The WebM codec is one of several ways web developers can deliver native HTML5 video on the web, without requiring the Flash Player plugin or other proprietary, non-standard tools. The other major codec, H.264, is older and more widespread, but carries expensive licensing fees for broadcasting sites like YouTube.
So far Firefox 4, Opera, Chrome and Internet Explorer 9 (via a plugin) all support the WebM codec. Apple’s Safari and Mobile Safari are the lone holdouts for H.264 (IE9 also supports H.264).
Microsoft, which many suspected would ignore WebM, has thus far remained cautiously supportive of WebM. While the company doesn’t include support out of the box, it has pledged to support users who “install third-party WebM video support on Windows.” Many of Microsoft’s concerns about WebM revolve around unresolved patents and licensing.
Google’s CCL initiative seems geared at least in part to assuage Microsoft’s patent fears, laying out in clear terms how participating companies will handle patents. In short, organizations that join the CCL agree to license any essential patented WebM technologies to other members of the CCL under royalty-free terms, affording each member a measure of protection against potential patent lawsuits.
For the launch Google has put together 16 companies including AMD, Cisco, LG and Samsung, as well as browser makers Opera and Mozilla.
The elephant in the room is the MPEG-LA organization which governs the licensing of the H.264 codec.
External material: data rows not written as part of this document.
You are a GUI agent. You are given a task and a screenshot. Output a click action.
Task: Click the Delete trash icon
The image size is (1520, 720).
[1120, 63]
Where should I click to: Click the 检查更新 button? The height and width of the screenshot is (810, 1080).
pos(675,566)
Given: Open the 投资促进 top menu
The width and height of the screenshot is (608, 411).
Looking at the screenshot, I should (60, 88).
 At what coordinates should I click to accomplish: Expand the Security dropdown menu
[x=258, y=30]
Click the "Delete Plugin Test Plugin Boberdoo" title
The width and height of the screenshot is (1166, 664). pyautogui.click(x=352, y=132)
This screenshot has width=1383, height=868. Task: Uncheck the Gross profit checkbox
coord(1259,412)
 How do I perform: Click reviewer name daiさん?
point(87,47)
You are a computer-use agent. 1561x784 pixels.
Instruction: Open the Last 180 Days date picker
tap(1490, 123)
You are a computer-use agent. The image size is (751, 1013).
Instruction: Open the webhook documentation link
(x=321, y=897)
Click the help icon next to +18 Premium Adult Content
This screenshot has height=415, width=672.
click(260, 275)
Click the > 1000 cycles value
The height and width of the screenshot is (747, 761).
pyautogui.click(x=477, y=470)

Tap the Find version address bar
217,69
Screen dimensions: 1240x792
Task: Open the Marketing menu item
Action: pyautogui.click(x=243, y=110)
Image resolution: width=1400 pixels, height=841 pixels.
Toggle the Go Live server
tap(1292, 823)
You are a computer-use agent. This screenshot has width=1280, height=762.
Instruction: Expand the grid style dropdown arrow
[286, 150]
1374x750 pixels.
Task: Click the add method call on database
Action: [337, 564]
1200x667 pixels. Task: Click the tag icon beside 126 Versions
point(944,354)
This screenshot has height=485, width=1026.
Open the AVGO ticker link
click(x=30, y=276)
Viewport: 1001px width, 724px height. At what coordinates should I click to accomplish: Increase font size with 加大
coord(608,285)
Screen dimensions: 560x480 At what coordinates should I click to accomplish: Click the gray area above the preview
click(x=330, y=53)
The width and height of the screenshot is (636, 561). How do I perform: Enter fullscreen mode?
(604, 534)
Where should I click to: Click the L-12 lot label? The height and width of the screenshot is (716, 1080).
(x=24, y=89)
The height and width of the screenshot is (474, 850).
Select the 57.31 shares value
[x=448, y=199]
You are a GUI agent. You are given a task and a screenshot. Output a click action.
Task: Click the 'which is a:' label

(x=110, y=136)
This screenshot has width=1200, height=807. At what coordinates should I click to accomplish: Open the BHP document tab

MPEG-LA recently closed out its call for the submission of patents essential to WebM, but has yet to announce any lawsuits against WebM. That does not of course mean that MPEG-LA has failed to come up with any potential WebM patent violations. In fact, not announcing anything helps build the sense of patent fear, uncertainty and doubt that surrounds WebM at the moment.
But MPEG-LA may have problems of its own. The U.S. Department of Justice is reportedly investigating the group to see whether the organization is trying to stifle competition from Google. Our friends at Ars Technica report that DOJ investigators are “looking into whether MPEG-LA or its member companies (which include Apple and Microsoft) are making an active effort to cripple adoption of WebM.”
While WebM’s future may still be in doubt, Google is clearly pushing forward regardless. The company has already removed H.264 support from its Chrome web browser and recently began serving up WebM videos on YouTube. With the new CCL initiative Google has expanded its range of WebM allies beyond just browser makers and is well on its way to having a patent pool that can back up WebM against MPEG-LA.